SHORT EXERCISE A | Please copy the rows starting with the line that contains "This screenshot has height=286, width=713." and going on through the line that contains "pyautogui.click(x=26, y=49)", leaving the pictures out.

SOURCE EXCERPT |
◇ ◇ ◇

I don't think that's quite true. After the ExecCopySlot call, the
pass-by-ref Datums in remoteslot will point to a tuple attached to
localslot. But it does not pass the tuple 'ownership' to the remoteslot,
i.e. the flag TTS_FLAG_SHOULDFREE won't be set, i.e. the tuple won't be
freed.

>On closer inspection, though, it looks like the author of this
>code is relying on ExecClearTuple to *not* destroy the data,
>because the subsequent loop might overwrite only some of the
>slot's columns, before it does
>
>    ExecStoreVirtualTuple(slot);
>
>which supposes that all the columns are valid.
>
>But of course this is 100% broken, because whatever ExecClearTuple
>may have done or not done to the slot's datum/isnull arrays, it
>certainly pfree'd the slot's physical tuple.  So any pass-by-ref
>datums are now dangling pointers.

◇ ◇ ◇

INPUT DATA |
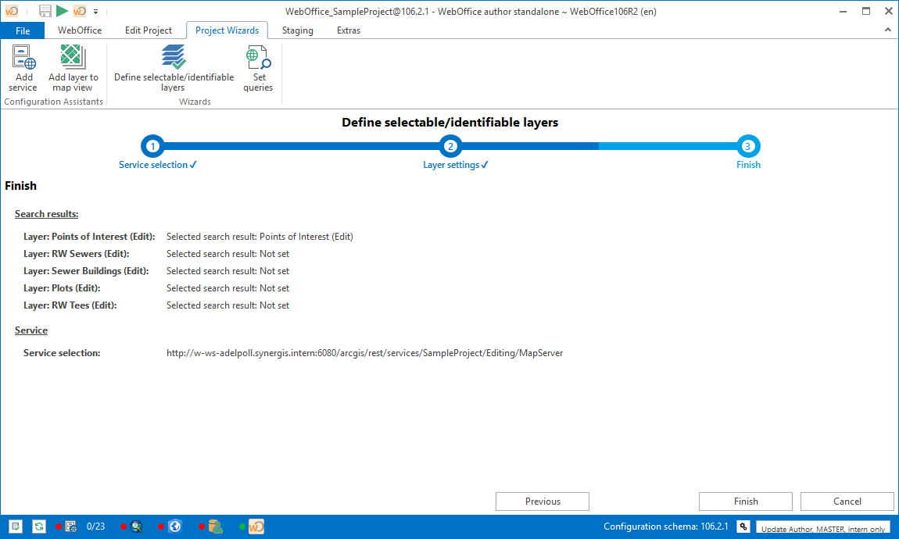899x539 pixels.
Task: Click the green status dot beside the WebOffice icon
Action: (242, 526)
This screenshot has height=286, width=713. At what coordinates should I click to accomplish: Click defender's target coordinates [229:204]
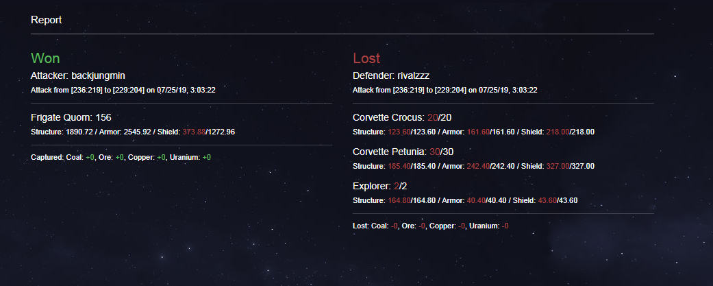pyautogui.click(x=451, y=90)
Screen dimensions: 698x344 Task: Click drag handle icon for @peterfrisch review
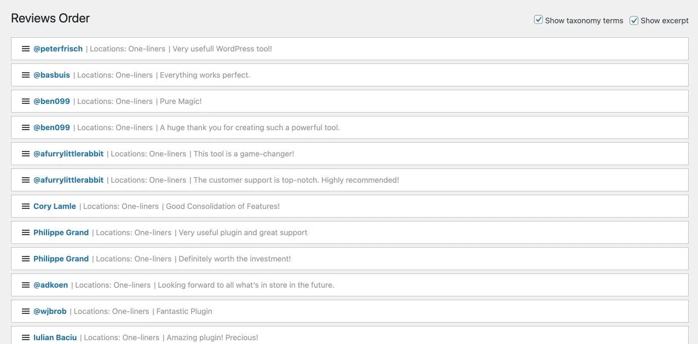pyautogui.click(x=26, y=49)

◇ ◇ ◇

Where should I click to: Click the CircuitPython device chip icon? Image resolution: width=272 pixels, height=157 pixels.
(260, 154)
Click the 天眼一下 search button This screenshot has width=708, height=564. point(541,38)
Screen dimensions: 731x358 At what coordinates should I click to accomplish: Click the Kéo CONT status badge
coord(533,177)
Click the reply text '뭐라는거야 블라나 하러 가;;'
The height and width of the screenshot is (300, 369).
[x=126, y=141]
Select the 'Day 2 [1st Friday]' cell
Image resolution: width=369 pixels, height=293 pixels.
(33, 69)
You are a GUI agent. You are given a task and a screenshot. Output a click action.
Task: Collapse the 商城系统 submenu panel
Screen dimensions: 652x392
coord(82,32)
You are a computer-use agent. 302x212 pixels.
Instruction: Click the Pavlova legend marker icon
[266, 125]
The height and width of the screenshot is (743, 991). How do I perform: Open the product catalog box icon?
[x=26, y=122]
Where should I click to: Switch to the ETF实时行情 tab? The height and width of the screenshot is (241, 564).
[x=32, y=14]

◇ ◇ ◇

SHORT EXERCISE B | Write out the whole ExecClearTuple excerpt word for word.

ANSWER A |
This screenshot has height=286, width=713. At what coordinates should I click to accomplish: Click defender's target coordinates [229:204]
pyautogui.click(x=451, y=90)
Screen dimensions: 698x344 Task: Click drag handle icon for @peterfrisch review
pyautogui.click(x=26, y=49)

ANSWER B |
I don't think that's quite true. After the ExecCopySlot call, the
pass-by-ref Datums in remoteslot will point to a tuple attached to
localslot. But it does not pass the tuple 'ownership' to the remoteslot,
i.e. the flag TTS_FLAG_SHOULDFREE won't be set, i.e. the tuple won't be
freed.

>On closer inspection, though, it looks like the author of this
>code is relying on ExecClearTuple to *not* destroy the data,
>because the subsequent loop might overwrite only some of the
>slot's columns, before it does
>
>    ExecStoreVirtualTuple(slot);
>
>which supposes that all the columns are valid.
>
>But of course this is 100% broken, because whatever ExecClearTuple
>may have done or not done to the slot's datum/isnull arrays, it
>certainly pfree'd the slot's physical tuple.  So any pass-by-ref
>datums are now dangling pointers.